Havana, Cuba was our first non-European destination “enroute” to Australia. The initial experience was very much like how London felt on the morning of Brexit – shock with a generous sprinkling of horror. Our friend was supposed to get there before us, but had forgotten to get his visa. The “visa” also known as the Tourist Card costs €25pp and is a blank piece of paper that I had to fill myself. I booked the tickets directly with Condor because they were cheap. If you think Ryanair is bad, try being on an 11-hour flight that is an hour late, only serves one meal for the duration of the flight and has 2 movies and 2 episodes for entertainment.

Havana Skyline from Hotel Ambos Mundos

Havana started off with a bang. We were supposed to meet our friend Pete at arrivals, only to find out that we landed at a different terminal from him and the terminals are 2km apart. We didn’t have any accommodation booked and after queuing almost 45min to get the currency, caught the old vintage taxi to supposedly the place our friend had booked. The taxi driver was kind enough (because I think he charged enough) to call our homestay host and wait with us until she arrived. After initial pleasantries were exchanged using my limited Spanish, she advised that Pete still wasn’t there. Once checked in, we hoped he will show up or we will try and meet up with him at our agreed “emergency” meeting point the next morning.

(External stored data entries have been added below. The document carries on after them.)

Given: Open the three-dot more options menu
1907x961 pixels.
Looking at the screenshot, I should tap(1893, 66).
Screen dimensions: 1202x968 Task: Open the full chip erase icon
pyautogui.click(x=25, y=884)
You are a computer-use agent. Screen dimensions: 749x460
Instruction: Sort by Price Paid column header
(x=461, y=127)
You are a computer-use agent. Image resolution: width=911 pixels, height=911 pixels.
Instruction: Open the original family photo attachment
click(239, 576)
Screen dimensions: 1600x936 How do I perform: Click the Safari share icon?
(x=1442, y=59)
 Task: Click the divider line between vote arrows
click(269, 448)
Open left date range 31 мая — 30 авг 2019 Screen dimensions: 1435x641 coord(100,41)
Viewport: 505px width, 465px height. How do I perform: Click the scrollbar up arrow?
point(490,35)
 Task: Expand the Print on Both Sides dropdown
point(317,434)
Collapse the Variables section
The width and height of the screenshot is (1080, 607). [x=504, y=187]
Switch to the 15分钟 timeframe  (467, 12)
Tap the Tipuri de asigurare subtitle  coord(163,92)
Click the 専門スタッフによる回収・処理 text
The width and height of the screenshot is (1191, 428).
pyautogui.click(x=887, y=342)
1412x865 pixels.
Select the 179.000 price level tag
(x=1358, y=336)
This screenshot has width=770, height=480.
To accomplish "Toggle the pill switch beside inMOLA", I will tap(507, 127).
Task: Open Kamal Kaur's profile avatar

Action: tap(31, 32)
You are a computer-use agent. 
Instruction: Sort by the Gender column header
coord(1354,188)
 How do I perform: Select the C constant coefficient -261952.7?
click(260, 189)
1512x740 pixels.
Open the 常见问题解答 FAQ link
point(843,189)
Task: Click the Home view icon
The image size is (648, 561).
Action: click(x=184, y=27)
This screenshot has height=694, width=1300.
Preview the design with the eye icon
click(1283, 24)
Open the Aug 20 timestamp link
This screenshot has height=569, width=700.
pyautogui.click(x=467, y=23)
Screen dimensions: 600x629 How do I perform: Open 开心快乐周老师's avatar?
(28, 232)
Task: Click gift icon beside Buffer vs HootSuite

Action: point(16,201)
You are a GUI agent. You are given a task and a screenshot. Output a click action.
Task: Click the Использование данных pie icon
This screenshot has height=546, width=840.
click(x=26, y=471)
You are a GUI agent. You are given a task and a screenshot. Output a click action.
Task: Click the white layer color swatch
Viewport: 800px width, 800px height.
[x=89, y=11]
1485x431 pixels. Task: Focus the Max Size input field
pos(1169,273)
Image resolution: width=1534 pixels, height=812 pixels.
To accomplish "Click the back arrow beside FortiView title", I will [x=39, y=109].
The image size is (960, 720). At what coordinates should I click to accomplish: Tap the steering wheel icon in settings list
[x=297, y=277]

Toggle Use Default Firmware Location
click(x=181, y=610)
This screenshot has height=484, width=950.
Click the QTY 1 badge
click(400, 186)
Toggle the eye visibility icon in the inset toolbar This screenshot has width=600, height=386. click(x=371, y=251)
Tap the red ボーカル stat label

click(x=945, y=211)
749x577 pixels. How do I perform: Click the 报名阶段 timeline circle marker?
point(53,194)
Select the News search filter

However, crisis was averted when Pete knocked on the door an hour later.

Pretending to smoke a cigar, chasing tips

We started off our first day in Havana with a simple breakfast at our homestay and then exchanging some CUC (pesos converted) into the local CUP (pesos de Nacional). We walked about 23,000+ steps (over 15 km) during the entire day, taking pictures of the vintage cars with the backdrop of crumbling building that we could tell were stunning at one stage. We visited Chinatown with no Chinese people in sight. Pete bought a pair of shorts from one of the many random markets along the Simon Bolivar and got stuck into the local cuisine of grilled fish and of course Mojito!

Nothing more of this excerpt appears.